▶ **OPDRACHT 1**:
Bewerk de tekst over de declaratieregeling: geef het stuk dat begint bij "In het kort" en eindigt bij "maatschappelijke participatie volwassenen." opnieuw, met "veranderingen" in plaats van "wijzigingen".
▶ **OPDRACHT 2**:
Zet de regels uit de records om naar een JSON-lijst met één string per regel, zonder lege regels. Neem alleen de regels vanaf de regel met "has height=500, width=739." tot en met de regel met "will [226, 417].".

▶ **TEKSTGEDEELTE**:
In het kort zijn dit de belangrijkste wijzigingen: •
We voegen de regeling maatschappelijke participatie ouderen en declaratieregeling bijdrage maatschappelijke participatie samen onder de declaratieregeling bijdrage maatschappelijke participatie volwassenen.
•
We maken geen onderscheid meer in hoogte van het toekenningsbedrag aan de hand van de leeftijd van de aanvrager. Dit betekent concreet dat zowel voor kinderen, volwassenen als voor ouderen een vast maximum toekenningsbedrag geldt.
•
We kennen op basis van de gevraagde vergoeding voor bepaalde kosten maximaal een bijdrage van € 150,- per persoon per kalenderjaar toe. Het verschil is dat we vanaf 1 januari 2015 maximaal een bijdrage toekennen, waar we voorheen een vast bedrag toe kenden van € 145,00 per kind per kalenderjaar, € 120,00 per volwassenen per kalenderjaar en € 175,00 per oudere per kalenderjaar. Het gemiddelde bedrag bedraagt afgerond € 150,00 per persoon. Een maximumbedrag in plaats van een vast bedrag is noodzakelijk omdat er daadwerkelijk kosten tegenover het bedrag moeten staan. Ook doet deze wijziging meer recht aan de maatwerkgedachte. Een onderscheid in bedrag op basis van leeftijd past niet meer, nu de categoriale regelingen per 1 januari 2015 tot het verleden behoren.
•
We controleren steekproefsgewijs of de aangevraagde kosten ook daadwerkelijk zijn voldaan. Dit is per 1 januari 2015 een wettelijke verplichting.

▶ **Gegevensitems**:
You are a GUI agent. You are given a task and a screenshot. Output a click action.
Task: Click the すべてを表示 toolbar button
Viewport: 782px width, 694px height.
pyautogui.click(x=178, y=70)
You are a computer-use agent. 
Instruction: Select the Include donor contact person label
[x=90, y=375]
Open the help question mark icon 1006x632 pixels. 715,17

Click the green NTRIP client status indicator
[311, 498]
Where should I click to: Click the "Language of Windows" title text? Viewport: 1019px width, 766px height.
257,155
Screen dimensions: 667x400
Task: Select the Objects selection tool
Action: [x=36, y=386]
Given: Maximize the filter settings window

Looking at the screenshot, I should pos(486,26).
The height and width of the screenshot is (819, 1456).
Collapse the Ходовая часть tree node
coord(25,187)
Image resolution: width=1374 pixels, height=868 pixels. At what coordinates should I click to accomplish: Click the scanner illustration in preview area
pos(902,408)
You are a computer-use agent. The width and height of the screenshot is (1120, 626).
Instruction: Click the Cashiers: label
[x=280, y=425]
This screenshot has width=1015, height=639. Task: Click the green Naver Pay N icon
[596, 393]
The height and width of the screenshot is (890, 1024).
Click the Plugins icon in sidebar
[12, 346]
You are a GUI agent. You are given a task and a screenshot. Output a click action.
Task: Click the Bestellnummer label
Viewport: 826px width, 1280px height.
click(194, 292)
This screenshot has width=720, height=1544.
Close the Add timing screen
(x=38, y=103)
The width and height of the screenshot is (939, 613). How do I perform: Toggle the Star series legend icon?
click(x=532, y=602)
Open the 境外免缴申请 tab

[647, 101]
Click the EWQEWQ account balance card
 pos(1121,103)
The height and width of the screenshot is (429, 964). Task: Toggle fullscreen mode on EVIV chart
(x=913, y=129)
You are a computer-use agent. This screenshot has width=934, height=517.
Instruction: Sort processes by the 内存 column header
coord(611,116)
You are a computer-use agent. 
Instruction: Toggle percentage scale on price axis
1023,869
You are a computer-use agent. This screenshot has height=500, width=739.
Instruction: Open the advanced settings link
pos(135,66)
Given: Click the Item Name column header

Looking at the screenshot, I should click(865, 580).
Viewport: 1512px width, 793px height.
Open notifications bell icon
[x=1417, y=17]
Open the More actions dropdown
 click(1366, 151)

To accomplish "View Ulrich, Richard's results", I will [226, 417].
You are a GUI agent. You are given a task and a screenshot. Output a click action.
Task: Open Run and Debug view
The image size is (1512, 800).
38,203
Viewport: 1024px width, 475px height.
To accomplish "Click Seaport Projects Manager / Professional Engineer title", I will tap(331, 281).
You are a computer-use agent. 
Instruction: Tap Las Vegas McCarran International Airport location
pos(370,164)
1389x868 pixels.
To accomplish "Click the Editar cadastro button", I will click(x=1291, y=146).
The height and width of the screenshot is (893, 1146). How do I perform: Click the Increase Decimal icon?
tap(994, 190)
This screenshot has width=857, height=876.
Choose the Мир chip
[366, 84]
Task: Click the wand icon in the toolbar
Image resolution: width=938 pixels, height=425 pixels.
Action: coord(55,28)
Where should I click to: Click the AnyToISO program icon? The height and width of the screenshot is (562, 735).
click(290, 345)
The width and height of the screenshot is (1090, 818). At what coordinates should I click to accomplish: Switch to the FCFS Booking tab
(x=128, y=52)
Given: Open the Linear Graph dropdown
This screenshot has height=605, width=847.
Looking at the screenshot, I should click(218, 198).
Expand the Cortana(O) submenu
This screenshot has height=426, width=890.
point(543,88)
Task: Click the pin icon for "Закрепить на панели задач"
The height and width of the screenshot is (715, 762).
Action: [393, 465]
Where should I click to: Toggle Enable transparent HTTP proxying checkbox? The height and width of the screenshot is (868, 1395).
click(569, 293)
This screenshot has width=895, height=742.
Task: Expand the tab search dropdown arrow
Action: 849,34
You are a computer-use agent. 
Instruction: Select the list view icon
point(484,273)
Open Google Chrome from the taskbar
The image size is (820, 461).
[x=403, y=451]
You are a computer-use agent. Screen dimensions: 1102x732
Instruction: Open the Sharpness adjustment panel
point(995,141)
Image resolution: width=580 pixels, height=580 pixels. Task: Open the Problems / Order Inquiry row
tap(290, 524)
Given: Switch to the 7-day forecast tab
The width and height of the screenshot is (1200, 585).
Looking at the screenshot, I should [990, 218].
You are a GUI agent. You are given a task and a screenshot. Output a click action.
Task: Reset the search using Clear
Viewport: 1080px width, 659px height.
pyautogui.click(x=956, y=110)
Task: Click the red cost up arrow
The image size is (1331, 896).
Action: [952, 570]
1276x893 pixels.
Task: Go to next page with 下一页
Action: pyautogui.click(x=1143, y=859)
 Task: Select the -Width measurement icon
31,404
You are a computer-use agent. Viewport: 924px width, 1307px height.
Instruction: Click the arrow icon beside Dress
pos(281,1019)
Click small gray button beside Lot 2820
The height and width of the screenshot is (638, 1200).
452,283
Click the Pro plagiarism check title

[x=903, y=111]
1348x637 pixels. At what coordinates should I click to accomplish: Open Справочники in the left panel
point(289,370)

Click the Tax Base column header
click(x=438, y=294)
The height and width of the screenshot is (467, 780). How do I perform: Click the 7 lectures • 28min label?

▶ **UITGEWERKT ANTWOORD 1**:
In het kort zijn dit de belangrijkste veranderingen: •
We voegen de regeling maatschappelijke participatie ouderen en declaratieregeling bijdrage maatschappelijke participatie samen onder de declaratieregeling bijdrage maatschappelijke participatie volwassenen.

▶ **UITGEWERKT ANTWOORD 2**:
[
  "You are a computer-use agent. This screenshot has height=500, width=739.",
  "Instruction: Open the advanced settings link",
  "pos(135,66)",
  "Given: Click the Item Name column header",
  "Looking at the screenshot, I should click(865, 580).",
  "Viewport: 1512px width, 793px height.",
  "Open notifications bell icon",
  "[x=1417, y=17]",
  "Open the More actions dropdown",
  " click(1366, 151)",
  "To accomplish \"View Ulrich, Richard's results\", I will [226, 417]."
]